WASHINGTON – Republicans in Congress are continuing their effort to roll back regulations that were put in place the past eight years under President Barack Obama, including many that involve environmental protection. In addition, one Republican from Florida wants to take it a step further, and has introduced a bill that would terminate the Environmental Protection Agency.
The proposal – entitled H.R.861 – To terminate the Environmental Protection Agency – was introduced on Friday by GOP Congressman Matt Gaetz (R-Pensacola, FL 1) and would reportedly translate to a transition in oversight and regulations from the federal government to individual states.
Chautauqua County’s representative in Washington, Congressman Tom Reed (R-Corning, NY 23), told reporters during a conference call on Monday that he hadn’t been made aware of the proposal, so he couldn’t say if he would support it or not. But Reed did say he feels there has been an overreach when it comes to regulations that hurt business and residents in his district.
“I think the biggest problem facing the EPA is its overreach and its lack of cost-benefit approach to regulations,” Reed said. “I’m committed to a clean and safe and environment when it comes to things like our water and our air, but that also means that the regulations have to be reasonable in order to accomplish the success of keeping our air and water clean.”
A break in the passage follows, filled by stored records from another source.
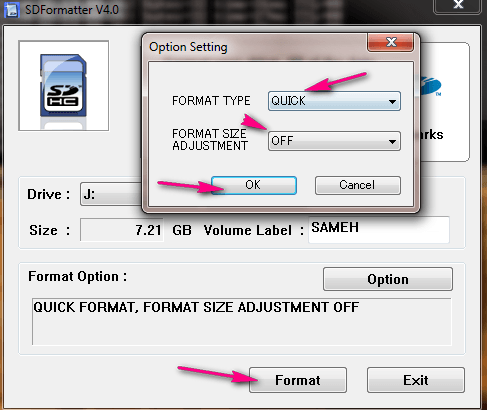487x410 pixels.
Task: Exit the SDFormatter application
Action: click(416, 380)
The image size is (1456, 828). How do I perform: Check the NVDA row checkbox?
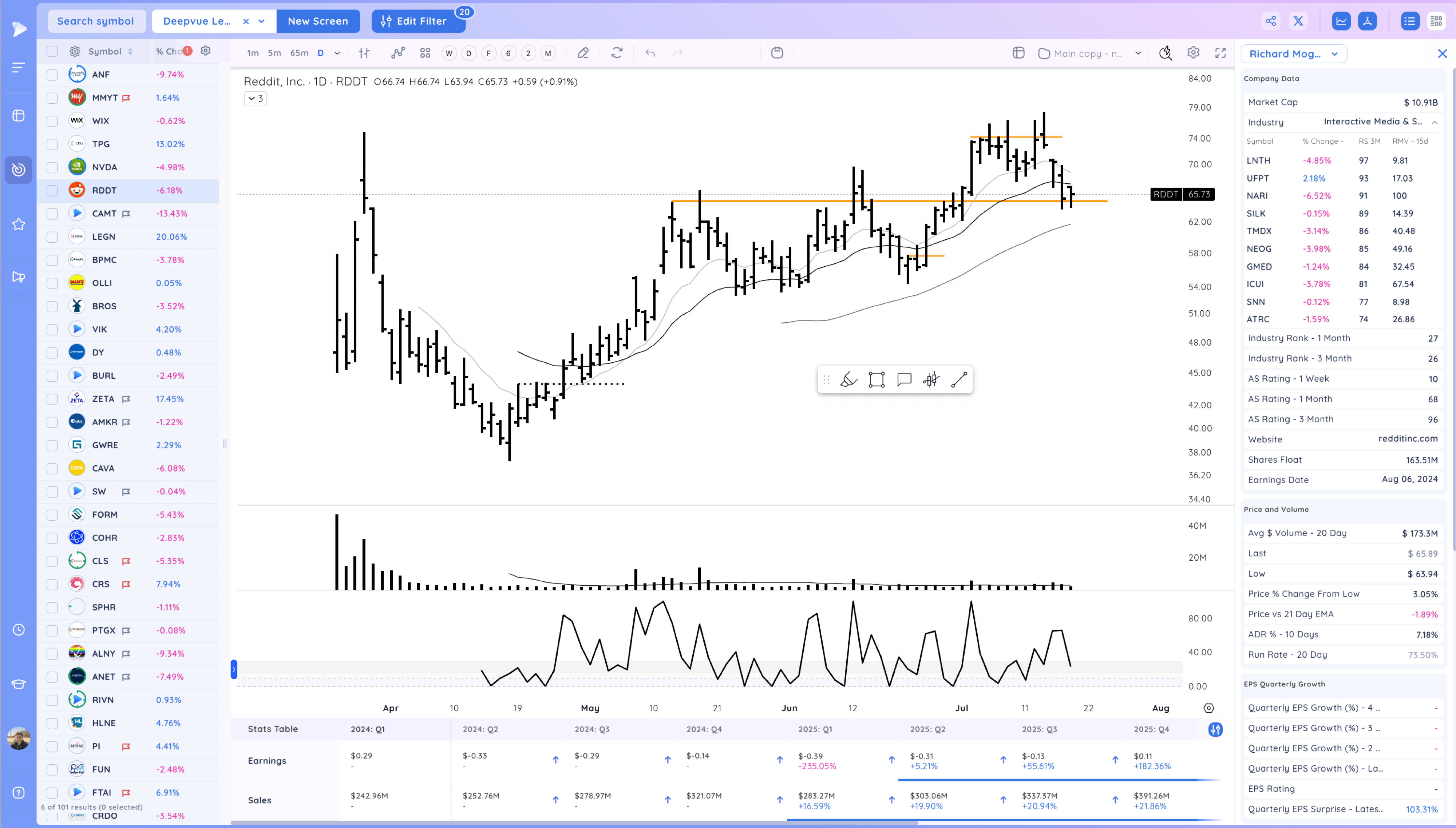click(x=52, y=167)
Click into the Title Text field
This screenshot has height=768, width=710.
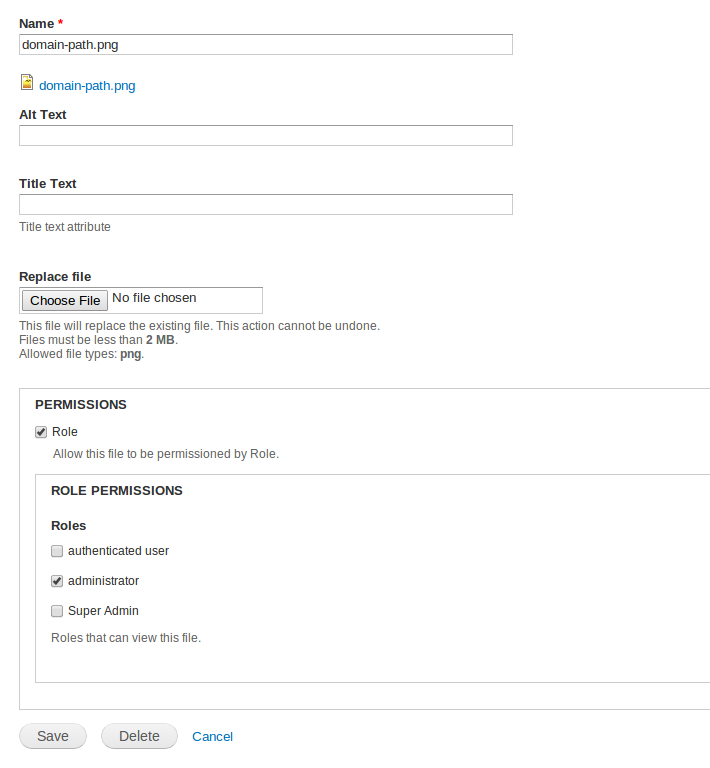point(266,205)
Last week congress voted in favor of repealing an environmental regulation that prohibited coal companies from dumping waste into nearby streams, a move that was supported by the coal industry but widely criticized by environmental groups across the country and residents who would be directly affected. Reed supported the deregulation, saying the policy was an attack on the coal industry.
“They were carrying out an agenda in the EPA in order to pick winners and losers when it comes to the energy development of resources in America,” Reed said. “Obviously we don’t have any coal resources in the district that are being extracted, but talking to my friends in West Virginia, Pennsylvania, and Ohio that have made real commitments in developing coal resources in a 21st-century, modern manner – to me this regulation was an example of that overreach.”
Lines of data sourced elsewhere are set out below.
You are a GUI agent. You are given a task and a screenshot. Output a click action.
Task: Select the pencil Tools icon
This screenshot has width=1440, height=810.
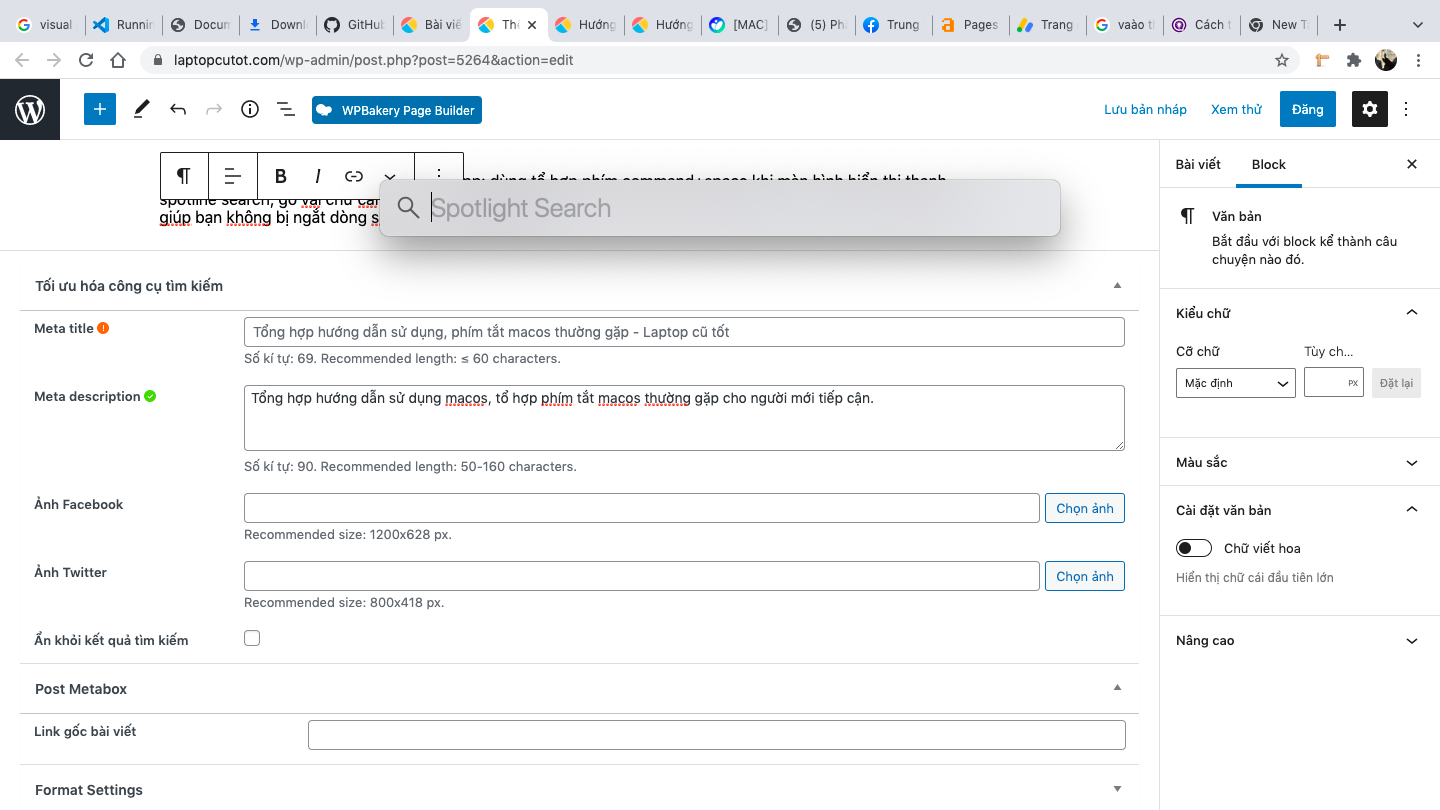(142, 109)
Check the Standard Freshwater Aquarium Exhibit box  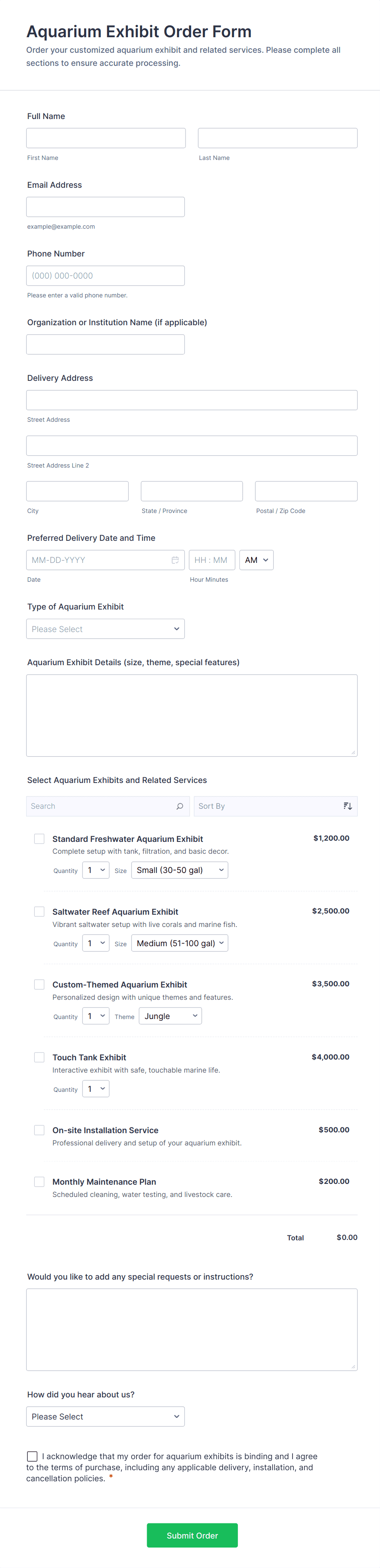point(40,839)
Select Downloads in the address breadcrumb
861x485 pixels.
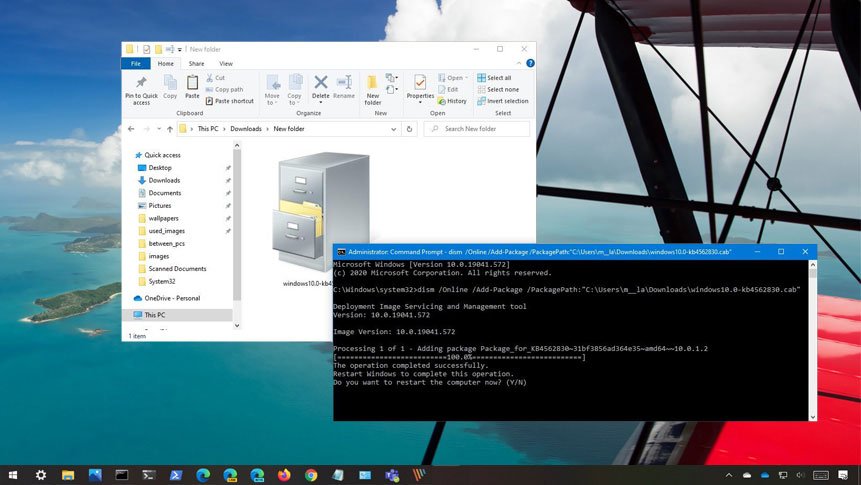point(245,129)
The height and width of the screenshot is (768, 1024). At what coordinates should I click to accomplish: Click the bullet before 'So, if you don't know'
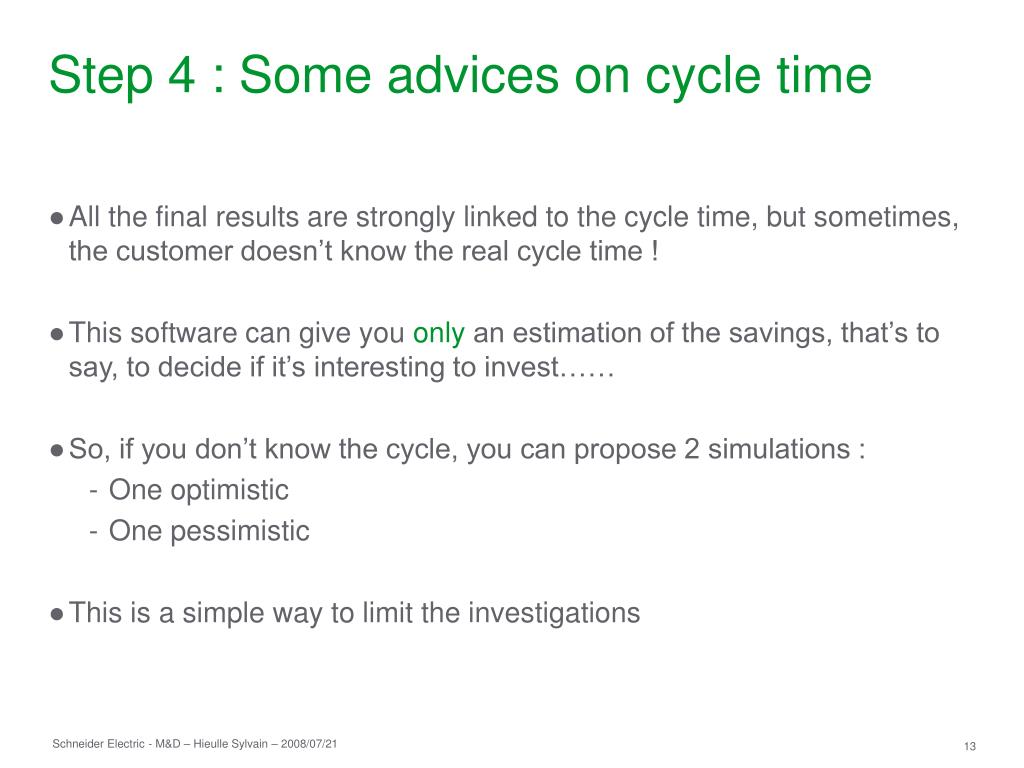pos(57,450)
Locally, Jamestown has benefited from EPA funding that works toward redeveloping so-called Brownfield Zones – which are former industrial zones that require remediation before they can be redeveloped. Reed said that those types of funding projects are reasonable.
“When you take that reasonable approach to that mission I think there is a lot that you can accomplish and do accomplish, things like brownfields, moving water and air levels in a positive direction when it comes to a cleaner environment. Those types of efforts are efforts that I support and will continue to support going forward,” Reed said.
Reed added that at the same time, there are specific regulations that hurt residents in our area.
“When you start seeing an EPA regulate drainage ditches on farms in Chautauqua County, to me that just doesn’t make any sense,” Reed said. “When you talk about regulating spilled milk in the dairy farms of Chautauqua County as a hazardous oil waste site, to me that’s not based on common sense. That’s based on some bureaucrats here in a cubicle in Washington DC that really are trying to tell the people who know best what they should do, based on some type of position they take in a cubicle.”
Reed’s comments come not only as a member of congress is calling for the abolishment of the EPA, but also as president Trump has already signed an executive order calling for the “One in, Two out” rule – which would require the government to remove two environmental regulations before he’ll sign off on funding any new regulations that are brought forward.